# looking for quality rebuild kit



## rbresnock24 (Nov 25, 2010)

I have a 86 300zx n/a with 130k I just replaced the head gaskets and drove for a week and now a lifter is making some noise maybe due to bad oil pressure. I was thinking about getting the heads rebuilt and changing the oil pump but now i guess i might as well just rebuild the whole motor. The previous owner was not much for oil changes but every couple of years (not kidding work with the guy). So where has anybody purchased master engine rebuild kits from? Also cylinder head kits. Not trying to break any land speed records here, I just want stock or a little better performace. Or should I just fix the head and change the oil pump? Thanks.


----------



## Shadao (Aug 14, 2007)

if you have the time, space, money and patience do a full rebuild... while the kms are low for an 86 with your knowledge of the previous owners lack of proper maintainence giving the engine a full work up will be not only worth it, but it needs it...

chances are much of the internals are still good, but the head is where the problems will be... when you pull it apart you may not even need a new oil pump, but just a simple cleaning of it... i can only imagine the sludge that is in the head, oil galleries and other nooks and crannies... you will prolly have to replace the rings, the cylinders will prolly be fine but check them out... there could be some damage in them due to the poor oiling that it was subjected to...

do it all proper and get it all put together and the car should last you for many years to come


----------



## rbresnock24 (Nov 25, 2010)

when i changed head gaskets the sludge in the heads was bad i cleaned the heads and the oil gallies. and then changed the oil 3 times with the month but the oil pressure at start up is between 0-10 psi and when warm it got up to about 40 psi.


----------



## rbresnock24 (Nov 25, 2010)

also when i took the heads off the cylinders looked very clean. i was mainly concerned with the bearings in the mains and rods. thats why i was wondering where anybody was getting pistons, rings, and the bearings. or should i just get new rings and hone the cylinders and put the new bearings in with a new oil pump?


----------



## smj999smj (Jan 1, 2006)

Sounds like you're jumping the gun, to me. VG lifters have been known to fail and start tapping, throw in some coolant contamination and it doesn't make it any better. I would reccomend testing the oil pressure with a mechanical test gauge. If the oil pressure tests okay, one can perform a cylinder leakdown test to check the sealing integrity of the rings and valves. If that's okay and there is no lower end noise, I would just replace the lifters and be done with it.


----------



## Shadao (Aug 14, 2007)

well that sludge that was in the head will also be in your oil pan... 

you shouldnt need to hone the cylinders on the rebuild unless its needed due to heavy wear or scratches...

shouldnt need new pistons... rings more than likely... might as well change the bearings while its torn down... rememver that while the engine wasnt maintained properly it still has relativly low kilometers...

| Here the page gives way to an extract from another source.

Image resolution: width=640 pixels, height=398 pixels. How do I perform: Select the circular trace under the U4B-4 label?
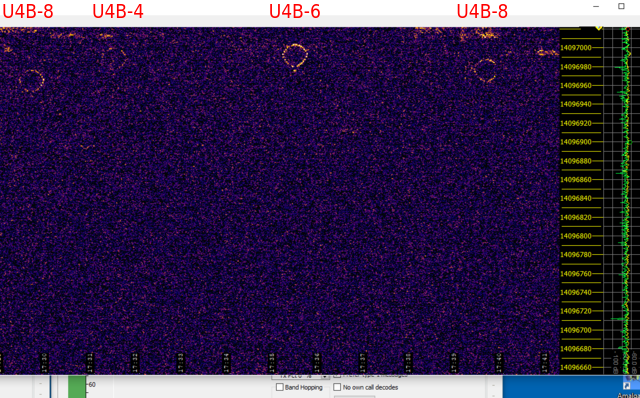click(x=113, y=58)

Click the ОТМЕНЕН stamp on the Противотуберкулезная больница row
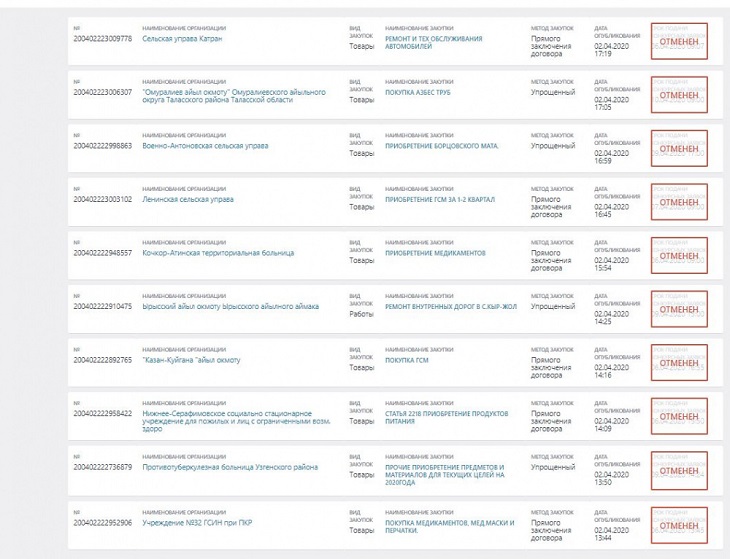coord(679,471)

again you wont neccessarily need a new oil pump ... you just need to give the engine a basic rebuild... mostly consisting of cleaning out all the nasty and replacing parts that are needed... rings and bearings...

if your oil pump still pumps oil, but takes a bit to start flowing its more than likely suffering from the gunk... and having 40psi for oil pressure is rather high... i get worried when my oil pressure nears 8psi of course my rb26 is a bit tempermental when it comes to oil... lol

so ya do a basic rebuild and you will be as happy as your engine...

as for parts... your local nissan dealership should be able to help...


----------



## rbresnock24 (Nov 25, 2010)

thanks for the information shadao.


----------



## gdombroski (Mar 15, 2010)

> start up is between 0-10 psi and when warm it got up to about 40 psi.


Mine was reading the same and would bounce up and down when warm. Replaced the oil pressure switch (next to oil fitler) and now reads as it should.

Per FSM Oil Pressure should be
Engine rpm Presure PSI
600 l l
1,200 28
2,000 43
4.000 57


----------



## rbresnock24 (Nov 25, 2010)

i removed the valve cover on the right side (easiest) and fired it up and looked at the oil movement it looked like and old man trying to spit. im going to remove the oil pan and try the remove as much gunk as possible and clean the oil pump pick-up to see if that helps.  if it doesn't i will change the pump. (im guessing thats why the lifters are making noise.)


----------